What is most worth showing is usually not:
- “GPT is powerful”
but rather:
- the main line from next-token prediction to autoregressive generation
- why causal masking keeps training and generation consistent
- the capability evolution represented by GPT-1 / 2 / 3
- why it still needs Prompt, RAG, tools, and alignment systems afterward
That way, others can more easily see:
- you understand the capability skeleton of GPT
- not just that it is popular
Common Pitfalls for Beginners
Thinking GPT is just a “chatting model”
Chatting is only the surface. The root is autoregressive language modeling.
Thinking GPT can also look bidirectionally during training
No. The key GPT constraint is that it cannot peek at the future.
Only knowing “the model is big,” but not understanding what its output tensor means
What you really need to remember is:
- each position predicts a distribution over the next token
- generation is rolled out step by step
Summary
The most important thing in this section is not remembering the name of a certain GPT version, but grasping this main line:
GPT = decoder-only + causal mask + next-token prediction + autoregressive generation.

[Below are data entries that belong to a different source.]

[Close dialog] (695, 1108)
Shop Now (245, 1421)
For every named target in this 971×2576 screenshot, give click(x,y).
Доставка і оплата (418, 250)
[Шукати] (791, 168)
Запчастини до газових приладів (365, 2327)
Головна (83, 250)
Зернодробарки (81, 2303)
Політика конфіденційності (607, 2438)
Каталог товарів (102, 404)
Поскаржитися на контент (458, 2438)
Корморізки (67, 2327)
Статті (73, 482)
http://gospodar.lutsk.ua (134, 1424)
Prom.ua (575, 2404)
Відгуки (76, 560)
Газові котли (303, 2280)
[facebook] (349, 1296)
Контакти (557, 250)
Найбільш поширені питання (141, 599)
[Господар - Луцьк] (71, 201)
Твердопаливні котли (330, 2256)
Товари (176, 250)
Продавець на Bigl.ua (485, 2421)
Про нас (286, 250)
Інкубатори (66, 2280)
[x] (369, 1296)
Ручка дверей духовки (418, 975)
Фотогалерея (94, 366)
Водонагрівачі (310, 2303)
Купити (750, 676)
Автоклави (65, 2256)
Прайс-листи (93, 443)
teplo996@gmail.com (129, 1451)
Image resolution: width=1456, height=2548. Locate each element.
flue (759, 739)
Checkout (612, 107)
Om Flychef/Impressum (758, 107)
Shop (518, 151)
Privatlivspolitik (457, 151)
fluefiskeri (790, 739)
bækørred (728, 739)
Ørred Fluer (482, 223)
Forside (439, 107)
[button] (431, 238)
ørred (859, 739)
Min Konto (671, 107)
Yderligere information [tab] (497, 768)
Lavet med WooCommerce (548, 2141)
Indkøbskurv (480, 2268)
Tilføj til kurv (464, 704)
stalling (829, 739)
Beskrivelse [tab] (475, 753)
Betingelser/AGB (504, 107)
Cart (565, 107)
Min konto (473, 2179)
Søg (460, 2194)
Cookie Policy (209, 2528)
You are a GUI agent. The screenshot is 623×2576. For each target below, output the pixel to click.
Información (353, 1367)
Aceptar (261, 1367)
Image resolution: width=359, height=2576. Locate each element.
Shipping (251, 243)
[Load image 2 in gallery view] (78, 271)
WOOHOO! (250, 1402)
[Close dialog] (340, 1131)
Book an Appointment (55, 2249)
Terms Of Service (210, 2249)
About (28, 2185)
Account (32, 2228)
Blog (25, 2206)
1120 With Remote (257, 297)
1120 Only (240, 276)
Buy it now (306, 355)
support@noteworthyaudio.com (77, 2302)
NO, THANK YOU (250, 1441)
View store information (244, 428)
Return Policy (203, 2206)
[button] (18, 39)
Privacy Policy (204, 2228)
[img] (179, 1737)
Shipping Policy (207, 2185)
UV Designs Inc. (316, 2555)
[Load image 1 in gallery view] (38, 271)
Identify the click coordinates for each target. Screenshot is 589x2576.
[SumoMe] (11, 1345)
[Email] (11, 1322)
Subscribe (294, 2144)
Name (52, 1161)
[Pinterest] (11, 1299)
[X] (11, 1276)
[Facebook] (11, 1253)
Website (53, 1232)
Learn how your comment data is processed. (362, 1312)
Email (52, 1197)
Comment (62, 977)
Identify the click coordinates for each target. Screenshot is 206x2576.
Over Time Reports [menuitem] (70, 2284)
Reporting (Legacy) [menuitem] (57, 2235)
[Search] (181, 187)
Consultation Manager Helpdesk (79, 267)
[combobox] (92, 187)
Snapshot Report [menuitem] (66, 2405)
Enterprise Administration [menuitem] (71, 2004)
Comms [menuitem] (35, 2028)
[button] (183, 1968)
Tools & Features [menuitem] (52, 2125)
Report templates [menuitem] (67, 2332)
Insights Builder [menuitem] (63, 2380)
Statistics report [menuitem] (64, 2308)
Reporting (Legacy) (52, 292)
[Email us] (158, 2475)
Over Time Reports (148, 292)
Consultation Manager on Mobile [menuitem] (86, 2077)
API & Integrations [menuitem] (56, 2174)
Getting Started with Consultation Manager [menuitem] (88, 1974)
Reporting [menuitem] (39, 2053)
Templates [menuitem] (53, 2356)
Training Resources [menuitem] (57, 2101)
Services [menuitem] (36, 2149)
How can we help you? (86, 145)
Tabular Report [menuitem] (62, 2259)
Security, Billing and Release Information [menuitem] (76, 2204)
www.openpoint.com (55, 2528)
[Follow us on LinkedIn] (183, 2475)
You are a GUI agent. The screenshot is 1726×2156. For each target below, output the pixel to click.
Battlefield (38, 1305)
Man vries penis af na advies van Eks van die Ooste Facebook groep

Once you understand this line, when you later learn Prompt, Agent, tool calling, and LLM applications, you will know exactly what capabilities they are built on.
Exercises
- Modify the corpus in the bigram example and observe how the generated results change.
- Explain in your own words: why is causal masking necessary for GPT?
- Understand the
logitsshape in the randomly initialized GPT example — why is it[batch, seq_len, vocab_size]? - Think about this: why can’t GPT’s “ability to chat” be simply reduced to “it only predicts the next word”?